Required action: From the entries that follow, copy exactly the lines beginning at the line holding "Identify the click" and continuing through the line holding "Новини (258, 30)".

Excerpted data:
- - -

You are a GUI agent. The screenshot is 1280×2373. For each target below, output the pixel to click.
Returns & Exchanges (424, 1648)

- - -

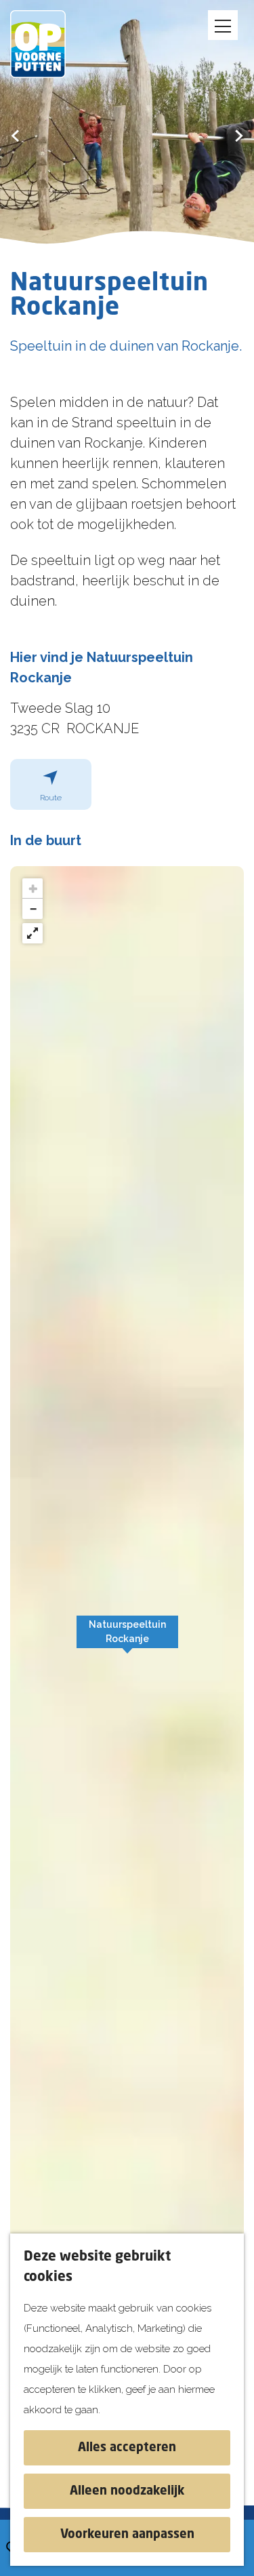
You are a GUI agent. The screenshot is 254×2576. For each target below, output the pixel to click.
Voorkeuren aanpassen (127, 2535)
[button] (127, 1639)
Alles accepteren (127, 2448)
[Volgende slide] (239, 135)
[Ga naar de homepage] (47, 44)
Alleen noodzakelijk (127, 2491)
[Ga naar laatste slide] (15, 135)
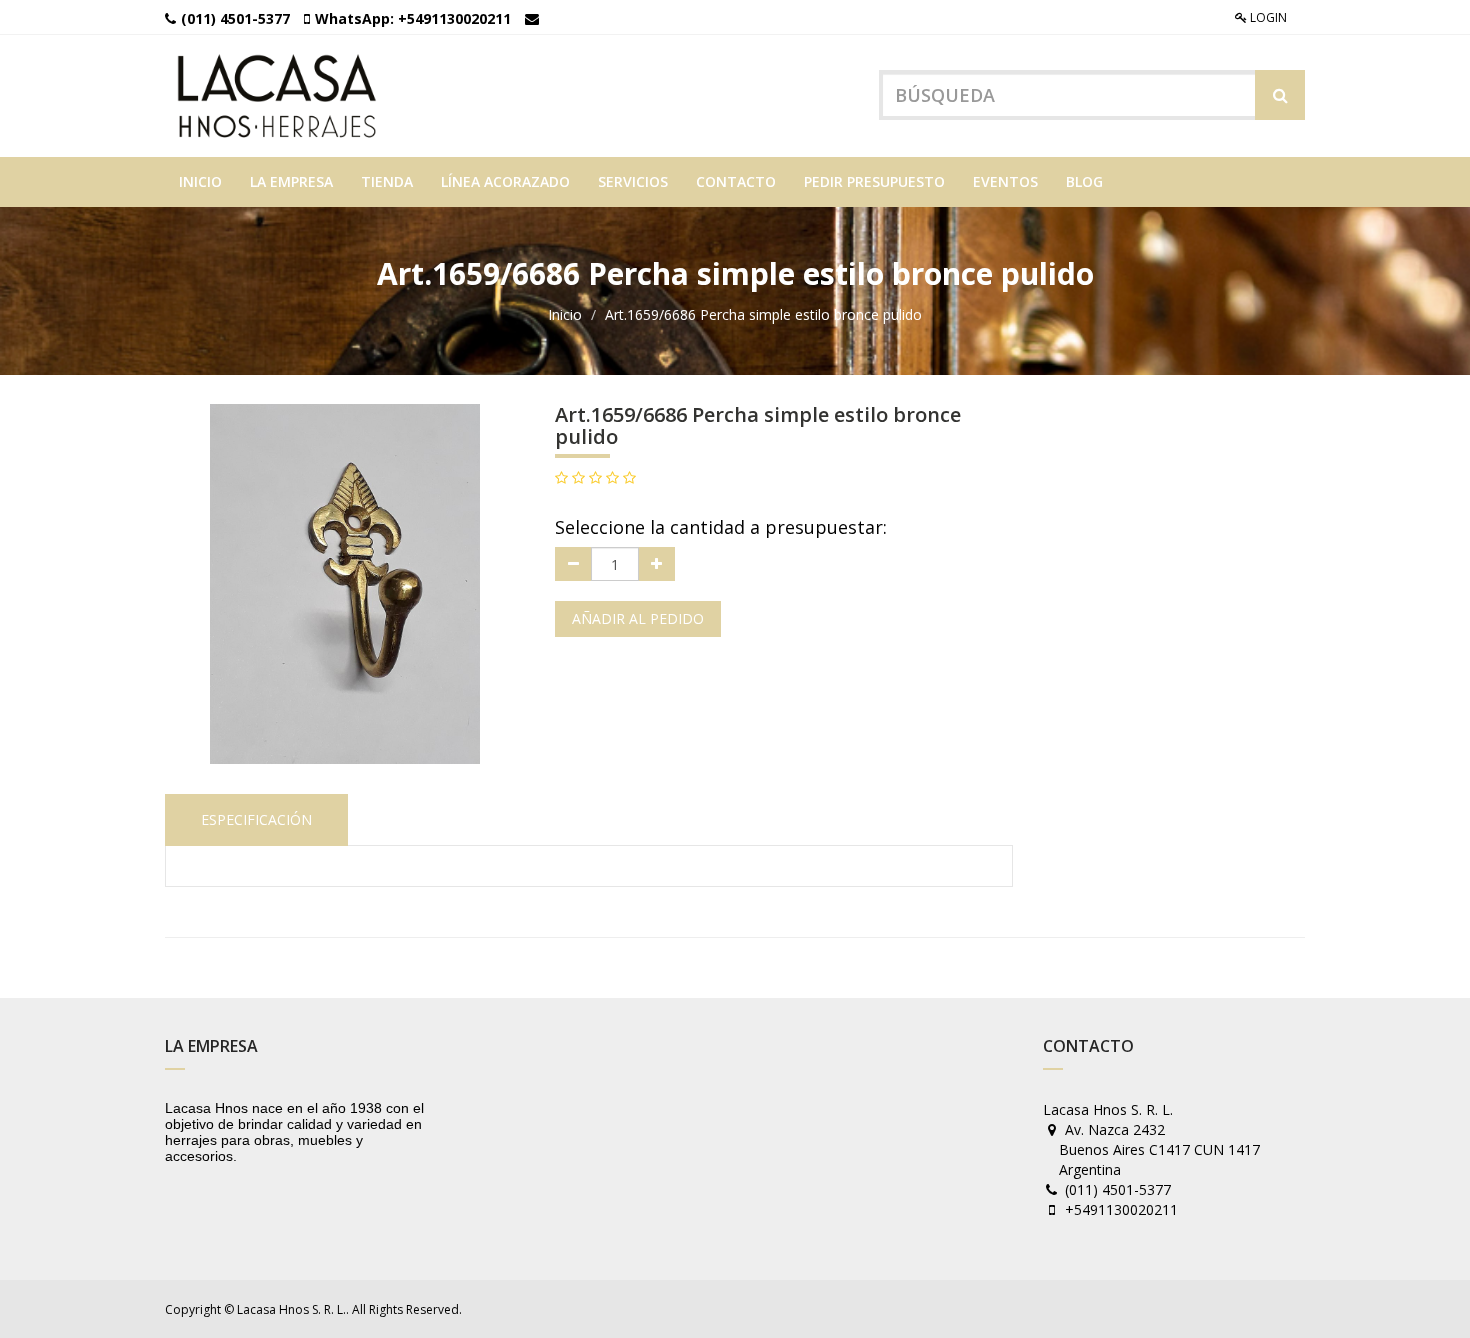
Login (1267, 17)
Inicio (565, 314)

- - -

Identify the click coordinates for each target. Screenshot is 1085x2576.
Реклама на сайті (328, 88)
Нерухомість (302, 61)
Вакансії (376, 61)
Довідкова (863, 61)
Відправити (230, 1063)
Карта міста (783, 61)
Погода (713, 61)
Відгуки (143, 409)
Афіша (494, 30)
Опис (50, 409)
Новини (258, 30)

- - -

Final answer:
Identify the click coordinates for each target. Screenshot is 1085x2576.
Реклама на сайті (328, 88)
Нерухомість (302, 61)
Вакансії (376, 61)
Довідкова (863, 61)
Відправити (230, 1063)
Карта міста (783, 61)
Погода (713, 61)
Відгуки (143, 409)
Афіша (494, 30)
Опис (50, 409)
Новини (258, 30)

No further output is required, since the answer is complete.